Here’s how it works: You upload a CSV file and then, explore your data as a series of successive data transforms and plots. For example, you might: (1) Remove some columns; (2) Apply some filters (remove nulls, remove outliers, restrict time range etc); (3) Do a pivot (i.e, a group-by but fancier); (4) Plot a chart; (5) Download the chart and the the transformed data. See screenshot: https://imgur.com/a/qO4yURI
In the UI, each transform step appears as a “Block”. You can always see the result of the full transform in a table on the right. The transform blocks are editable - for instance in the example above, you can go to step 2, change some filters and the reactivity will take care of re-computing all the cells that follow, including the charts.
We wanted Pretzel to run locally in the browser and be extremely performant on large files. So, we parse CSVs with the fastest CSV parser (uDSV: https://github.com/leeoniya/uDSV) and use DuckDB-Wasm (https://github.com/duckdb/duckdb-wasm) to do all the heavy lifting of processing the data. We also wanted to allow for chained data transformations where each new block operates on the result of the previous block. For this, we’re using PRQL (https://prql-lang.org/) since it maps 1-1 with chained data transform blocks - each block maps to a chunk of PRQL which when combined, describes the full data transform chain. (PRQL doesn’t support DuckDB’s Pivot statement though so we had to make some CTE based hacks).

### Exercise data
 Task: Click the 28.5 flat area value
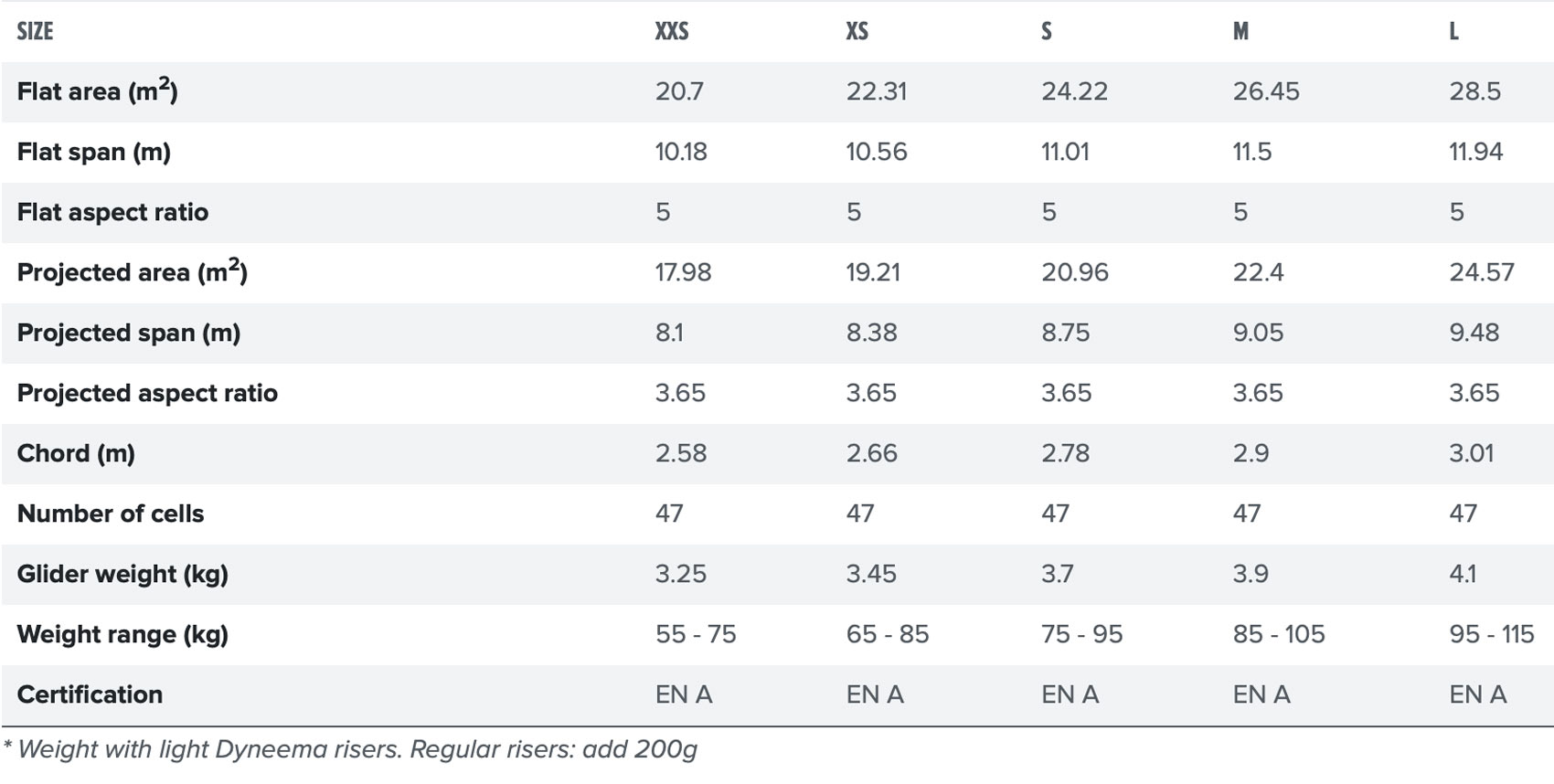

### Your assignment
Decide whether each statement agrees with the description of Pretzel. Answer yes or no, and quote the words from the description that settle it. (a) Pretzel sends data to a remote server for processing. (b) Changing filters in an earlier block causes the later cells, charts included, to be recomputed. (c) PRQL supports DuckDB's Pivot statement.

### Answer box
(a) No: "We wanted Pretzel to run locally in the browser"
(b) Yes: "the reactivity will take care of re-computing all the cells that follow, including the charts"
(c) No: "PRQL doesn’t support DuckDB’s Pivot statement though"